Huduershidaogao (呼都而尸道皋; 34 BC – 46 AD), born Yu, was a chanyu of the Xiongnu Empire. The brother and successor of Wuzhuliu Chanyu, he reigned from 18 to 46 AD.

==Biography==
Yu was the eldest surviving brother of Wuzhuliu Chanyu upon his death in 13 AD, but Yu was passed over in succession in favor of his half-brother, the Wulei Chanyu.

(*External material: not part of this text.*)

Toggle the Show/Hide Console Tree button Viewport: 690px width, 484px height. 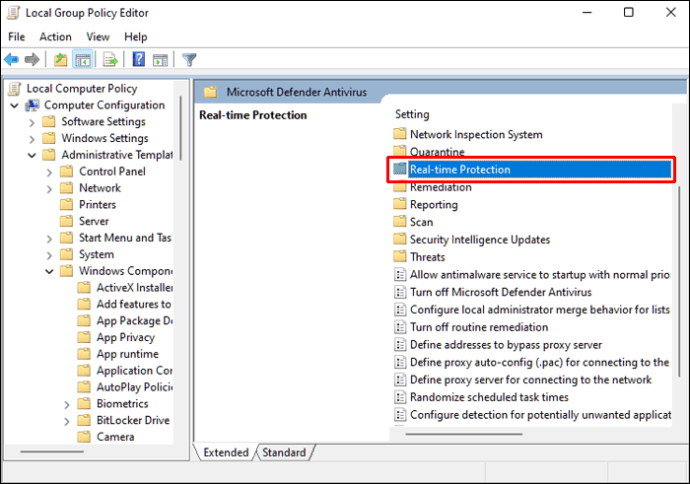(x=83, y=60)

When Wulei died in 18 AD, Yu succeeded him as Huduershidaogao Chanyu.

In 19 AD, Wang Mang set up Xubu Chanyu as a rival to Huduershidaogao and stationed a large army on the frontier. Xubu died soon after and the army never set out.

Huduershidaogao killed his half-brother Yituzhiyashi who was next in line to the throne and pro-Chinese.

In 24 AD, the Gengshi Emperor sent an embassy to the Xiongnu, but Huduershidaogao felt that they did not pay him proper respect.

In 28 AD, Huduershidaogao attacked Emperor Guangwu of Han but was defeated.

In 35 AD, the Xiongnu forced the Han to withdraw from Shuofang Commandery.

In 37 AD, the warlord Lu Fang was defeated and fled to the Xiongnu court.

In 44 AD, Xiongnu raiding parties reached as far as Tianshui, Youfufeng, and Shangdang commanderies.

In 45 AD, a Xiongnu raid attacked Zhongshan Commandery.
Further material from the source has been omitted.